OK so a professor has an IRA that has shrunk.
Is Duke GIVING the professor money, in effect becoming the insurer of the success of his investments?
No matter how risky an investment strategy the professor elected?
Or is this incentive to retire a LOAN to the professor? If a loan, at what rate? When does it have to be paid back?
What's the maximum any one professor can get?
How is the maximum determined? Is it tied to the highest value ever in the professor's IRA? How do we determine the amount of the shrinkage?
Suppose we give the professor money, but then the value of his IRA bounces back. Now what?
Will professors who properly channeled their late-in-life investments into conservative choices that have not lost their value just have to stand by while their colleagues enjoy this program?
As I understand other details, the provost is taking money held for the university as a whole and giving it temporarily to individual budget units to distribute -- that is, to the Law School, Fuqua, Trinity College and so forth.

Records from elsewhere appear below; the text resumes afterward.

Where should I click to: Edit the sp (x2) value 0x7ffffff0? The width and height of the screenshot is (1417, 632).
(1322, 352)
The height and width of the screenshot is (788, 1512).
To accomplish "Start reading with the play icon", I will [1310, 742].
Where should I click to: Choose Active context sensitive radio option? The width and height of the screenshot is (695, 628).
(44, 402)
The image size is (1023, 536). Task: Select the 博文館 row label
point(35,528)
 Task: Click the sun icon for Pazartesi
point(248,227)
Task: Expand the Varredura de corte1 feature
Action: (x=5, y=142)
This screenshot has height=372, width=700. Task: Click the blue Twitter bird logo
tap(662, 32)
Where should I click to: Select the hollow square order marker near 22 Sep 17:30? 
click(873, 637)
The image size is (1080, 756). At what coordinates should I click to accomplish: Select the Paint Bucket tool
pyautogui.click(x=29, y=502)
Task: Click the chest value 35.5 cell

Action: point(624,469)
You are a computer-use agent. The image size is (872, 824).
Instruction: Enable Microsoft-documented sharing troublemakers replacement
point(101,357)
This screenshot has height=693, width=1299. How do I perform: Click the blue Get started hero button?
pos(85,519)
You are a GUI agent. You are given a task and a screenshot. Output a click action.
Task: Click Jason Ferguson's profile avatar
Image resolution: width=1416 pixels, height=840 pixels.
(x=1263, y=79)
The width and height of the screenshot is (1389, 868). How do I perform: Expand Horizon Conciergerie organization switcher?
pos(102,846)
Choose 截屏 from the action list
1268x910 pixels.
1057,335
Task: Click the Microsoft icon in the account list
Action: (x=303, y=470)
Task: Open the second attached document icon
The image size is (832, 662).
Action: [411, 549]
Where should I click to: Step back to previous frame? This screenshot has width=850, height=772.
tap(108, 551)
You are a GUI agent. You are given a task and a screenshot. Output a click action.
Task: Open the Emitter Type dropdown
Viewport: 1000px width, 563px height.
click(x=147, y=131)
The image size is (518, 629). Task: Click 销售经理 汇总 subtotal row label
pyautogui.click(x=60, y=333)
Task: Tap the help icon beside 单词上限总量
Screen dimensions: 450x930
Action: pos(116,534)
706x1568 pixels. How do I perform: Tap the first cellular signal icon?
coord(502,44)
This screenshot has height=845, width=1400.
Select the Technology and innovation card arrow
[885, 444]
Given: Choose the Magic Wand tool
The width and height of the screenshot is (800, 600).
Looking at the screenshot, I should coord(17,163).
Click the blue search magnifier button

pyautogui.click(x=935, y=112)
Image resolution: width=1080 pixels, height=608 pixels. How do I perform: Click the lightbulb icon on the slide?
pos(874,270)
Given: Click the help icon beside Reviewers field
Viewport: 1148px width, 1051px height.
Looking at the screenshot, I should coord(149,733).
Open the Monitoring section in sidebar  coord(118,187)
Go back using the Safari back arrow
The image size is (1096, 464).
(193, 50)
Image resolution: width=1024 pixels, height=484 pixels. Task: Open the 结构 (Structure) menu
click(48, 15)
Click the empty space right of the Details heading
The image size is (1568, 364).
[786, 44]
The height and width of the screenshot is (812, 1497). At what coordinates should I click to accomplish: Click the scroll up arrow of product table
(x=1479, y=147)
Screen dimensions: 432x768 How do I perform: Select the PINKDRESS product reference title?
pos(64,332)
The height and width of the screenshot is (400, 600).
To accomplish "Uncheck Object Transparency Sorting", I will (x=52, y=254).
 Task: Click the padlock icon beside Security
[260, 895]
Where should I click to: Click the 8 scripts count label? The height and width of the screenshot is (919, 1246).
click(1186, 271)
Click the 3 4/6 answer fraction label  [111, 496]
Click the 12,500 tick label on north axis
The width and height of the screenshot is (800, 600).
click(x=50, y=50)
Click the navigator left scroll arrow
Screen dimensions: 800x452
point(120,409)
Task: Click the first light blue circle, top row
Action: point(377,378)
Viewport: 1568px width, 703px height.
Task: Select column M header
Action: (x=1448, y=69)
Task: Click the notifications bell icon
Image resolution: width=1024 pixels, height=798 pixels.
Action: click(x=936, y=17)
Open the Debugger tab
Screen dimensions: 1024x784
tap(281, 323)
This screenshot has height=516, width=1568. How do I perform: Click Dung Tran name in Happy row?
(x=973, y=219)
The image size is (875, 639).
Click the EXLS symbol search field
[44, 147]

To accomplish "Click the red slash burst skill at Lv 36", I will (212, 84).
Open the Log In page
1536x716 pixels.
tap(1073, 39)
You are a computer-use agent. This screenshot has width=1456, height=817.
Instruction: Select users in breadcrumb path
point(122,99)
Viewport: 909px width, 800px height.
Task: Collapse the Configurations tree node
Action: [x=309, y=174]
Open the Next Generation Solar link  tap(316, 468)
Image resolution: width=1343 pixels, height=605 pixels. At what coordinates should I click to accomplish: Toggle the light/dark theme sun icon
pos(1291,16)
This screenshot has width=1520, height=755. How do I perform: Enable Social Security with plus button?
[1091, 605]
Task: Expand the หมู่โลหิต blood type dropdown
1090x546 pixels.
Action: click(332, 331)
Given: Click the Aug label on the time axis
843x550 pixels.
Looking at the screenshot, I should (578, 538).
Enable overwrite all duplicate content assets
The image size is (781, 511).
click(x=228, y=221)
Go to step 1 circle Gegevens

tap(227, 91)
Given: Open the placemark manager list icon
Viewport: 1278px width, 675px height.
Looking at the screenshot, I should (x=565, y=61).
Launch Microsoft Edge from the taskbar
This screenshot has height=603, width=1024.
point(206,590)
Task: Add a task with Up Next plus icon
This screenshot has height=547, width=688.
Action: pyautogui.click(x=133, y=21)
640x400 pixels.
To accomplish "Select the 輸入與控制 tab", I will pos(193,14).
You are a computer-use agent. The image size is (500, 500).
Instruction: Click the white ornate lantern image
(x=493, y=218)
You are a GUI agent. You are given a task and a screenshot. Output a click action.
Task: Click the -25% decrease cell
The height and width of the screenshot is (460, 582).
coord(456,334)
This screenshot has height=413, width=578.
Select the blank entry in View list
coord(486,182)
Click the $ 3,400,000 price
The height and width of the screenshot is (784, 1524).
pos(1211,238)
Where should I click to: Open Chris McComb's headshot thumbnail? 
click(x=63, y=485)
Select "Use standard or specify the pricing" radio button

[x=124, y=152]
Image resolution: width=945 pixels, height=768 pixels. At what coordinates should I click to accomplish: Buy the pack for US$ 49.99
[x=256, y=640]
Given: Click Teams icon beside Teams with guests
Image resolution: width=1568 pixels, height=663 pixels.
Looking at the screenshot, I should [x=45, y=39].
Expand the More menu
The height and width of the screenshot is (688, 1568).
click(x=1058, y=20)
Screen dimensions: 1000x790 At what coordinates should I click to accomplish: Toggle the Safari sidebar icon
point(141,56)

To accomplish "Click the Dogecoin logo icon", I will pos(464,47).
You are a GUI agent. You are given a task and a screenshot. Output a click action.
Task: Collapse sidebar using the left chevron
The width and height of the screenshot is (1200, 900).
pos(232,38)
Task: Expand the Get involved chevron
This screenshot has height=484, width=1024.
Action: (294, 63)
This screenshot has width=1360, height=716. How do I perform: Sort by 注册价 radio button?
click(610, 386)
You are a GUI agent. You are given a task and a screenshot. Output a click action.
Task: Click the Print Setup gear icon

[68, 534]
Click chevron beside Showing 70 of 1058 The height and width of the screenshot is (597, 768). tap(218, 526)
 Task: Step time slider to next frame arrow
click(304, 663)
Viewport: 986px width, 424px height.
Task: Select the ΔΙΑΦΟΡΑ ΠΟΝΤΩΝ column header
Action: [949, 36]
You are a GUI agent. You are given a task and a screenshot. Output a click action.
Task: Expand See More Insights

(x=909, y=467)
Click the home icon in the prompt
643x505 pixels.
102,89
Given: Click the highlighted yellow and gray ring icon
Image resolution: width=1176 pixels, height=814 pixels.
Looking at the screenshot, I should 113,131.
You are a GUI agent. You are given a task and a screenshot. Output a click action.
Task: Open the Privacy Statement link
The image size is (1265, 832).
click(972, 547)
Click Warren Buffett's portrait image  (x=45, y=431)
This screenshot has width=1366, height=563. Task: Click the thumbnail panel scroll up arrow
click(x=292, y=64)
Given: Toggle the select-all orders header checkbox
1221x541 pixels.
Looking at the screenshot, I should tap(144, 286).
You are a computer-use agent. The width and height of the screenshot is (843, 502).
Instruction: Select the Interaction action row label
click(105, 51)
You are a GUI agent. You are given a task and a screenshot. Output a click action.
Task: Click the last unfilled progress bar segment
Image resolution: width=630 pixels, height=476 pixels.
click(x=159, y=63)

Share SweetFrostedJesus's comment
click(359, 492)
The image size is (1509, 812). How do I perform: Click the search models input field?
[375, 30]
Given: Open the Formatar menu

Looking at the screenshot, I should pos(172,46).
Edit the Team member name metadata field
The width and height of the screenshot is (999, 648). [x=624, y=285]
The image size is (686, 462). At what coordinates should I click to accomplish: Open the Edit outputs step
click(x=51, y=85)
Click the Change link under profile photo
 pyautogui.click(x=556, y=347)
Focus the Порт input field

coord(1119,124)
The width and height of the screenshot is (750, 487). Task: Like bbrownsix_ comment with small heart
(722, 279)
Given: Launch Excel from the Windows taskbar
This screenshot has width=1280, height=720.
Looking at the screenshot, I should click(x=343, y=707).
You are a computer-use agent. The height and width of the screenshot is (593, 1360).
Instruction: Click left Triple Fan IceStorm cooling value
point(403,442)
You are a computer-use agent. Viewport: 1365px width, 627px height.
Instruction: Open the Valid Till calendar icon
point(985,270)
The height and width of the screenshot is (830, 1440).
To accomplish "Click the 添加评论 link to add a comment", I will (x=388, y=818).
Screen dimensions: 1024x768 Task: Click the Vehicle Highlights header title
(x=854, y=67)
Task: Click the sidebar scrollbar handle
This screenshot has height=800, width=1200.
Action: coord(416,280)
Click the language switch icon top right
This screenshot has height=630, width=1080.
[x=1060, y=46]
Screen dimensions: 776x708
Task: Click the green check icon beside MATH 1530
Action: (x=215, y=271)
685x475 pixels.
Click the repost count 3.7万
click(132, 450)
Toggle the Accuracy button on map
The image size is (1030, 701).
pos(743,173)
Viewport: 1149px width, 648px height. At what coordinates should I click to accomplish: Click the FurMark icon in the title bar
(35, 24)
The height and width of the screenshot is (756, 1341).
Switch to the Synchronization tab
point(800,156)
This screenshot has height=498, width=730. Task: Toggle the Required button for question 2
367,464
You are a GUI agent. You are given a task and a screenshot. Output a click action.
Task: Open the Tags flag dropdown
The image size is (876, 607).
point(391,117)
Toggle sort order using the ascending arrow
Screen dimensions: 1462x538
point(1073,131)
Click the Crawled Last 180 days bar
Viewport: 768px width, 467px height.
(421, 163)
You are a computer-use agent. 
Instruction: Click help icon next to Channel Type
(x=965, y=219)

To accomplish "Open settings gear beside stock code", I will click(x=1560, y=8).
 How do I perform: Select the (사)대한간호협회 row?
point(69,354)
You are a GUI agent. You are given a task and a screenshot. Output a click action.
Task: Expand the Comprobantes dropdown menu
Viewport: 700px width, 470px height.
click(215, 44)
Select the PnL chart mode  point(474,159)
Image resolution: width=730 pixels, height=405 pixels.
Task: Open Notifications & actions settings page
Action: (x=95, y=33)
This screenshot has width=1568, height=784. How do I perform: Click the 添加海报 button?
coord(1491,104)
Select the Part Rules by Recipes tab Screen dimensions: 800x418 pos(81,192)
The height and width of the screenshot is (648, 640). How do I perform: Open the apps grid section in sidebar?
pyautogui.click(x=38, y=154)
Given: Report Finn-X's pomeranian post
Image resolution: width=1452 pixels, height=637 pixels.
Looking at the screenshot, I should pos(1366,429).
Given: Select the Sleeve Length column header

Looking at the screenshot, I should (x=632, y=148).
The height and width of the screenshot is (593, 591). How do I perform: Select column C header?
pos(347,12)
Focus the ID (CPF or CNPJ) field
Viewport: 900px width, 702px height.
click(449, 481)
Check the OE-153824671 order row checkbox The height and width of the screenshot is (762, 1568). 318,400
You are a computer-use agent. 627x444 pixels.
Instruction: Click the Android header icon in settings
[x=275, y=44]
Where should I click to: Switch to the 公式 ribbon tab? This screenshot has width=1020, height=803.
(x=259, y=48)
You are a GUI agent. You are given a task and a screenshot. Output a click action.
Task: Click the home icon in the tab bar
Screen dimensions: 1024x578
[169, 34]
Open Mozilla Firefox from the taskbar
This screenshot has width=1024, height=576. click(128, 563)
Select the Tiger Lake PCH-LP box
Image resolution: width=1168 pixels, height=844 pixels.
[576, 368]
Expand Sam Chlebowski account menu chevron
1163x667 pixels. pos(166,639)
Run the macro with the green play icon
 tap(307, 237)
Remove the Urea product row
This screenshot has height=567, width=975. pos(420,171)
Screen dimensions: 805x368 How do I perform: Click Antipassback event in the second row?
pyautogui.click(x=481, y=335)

I assume this money will come out of "funds functioning as endowment," which is to say reserves that have built up that the Trustees could have designated as permanent, untouchable endowment but have not yet done so. We include "funds functioning as" in Duke's overall dwindled total of $4.4 billion endowment. I assume therefore, that we will lose annual earnings on the amount devoted to this incentive program.
Each of these units must pay any money it gets back within five years. This means two and possibly crimps on the operating budget of each unit in the years ahead:
A) their annual operating budget must be shrunk by a percentage determined by the Provost to meet President Brodhead's goal of a budget in 2011 that is $125 million per year less in the 2008-09 school year.
B) they must pay this incentive money back, meaning they have to take it out of their annual operating budget over a five year span.
C) will the budget units also have to pay interest on their loans?
Loyal readers, I do not see how the individual schools are going to pull this off. It will be difficult enough to achieve the cutbacks in A) much less adding B) which is amortization of the loan and possibly C) which is interest on the loan.
Loyal readers, have you ever heard of anything like this? I try to keep abreast, but I have heard of no other college or university with such a scheme. I am aware of no corporation with such a scheme -- nor local, county, state or federal government with their overly generous pensions.
We are owed far more details than we've heard from the Provost. And far more than appear in today's Chronicle.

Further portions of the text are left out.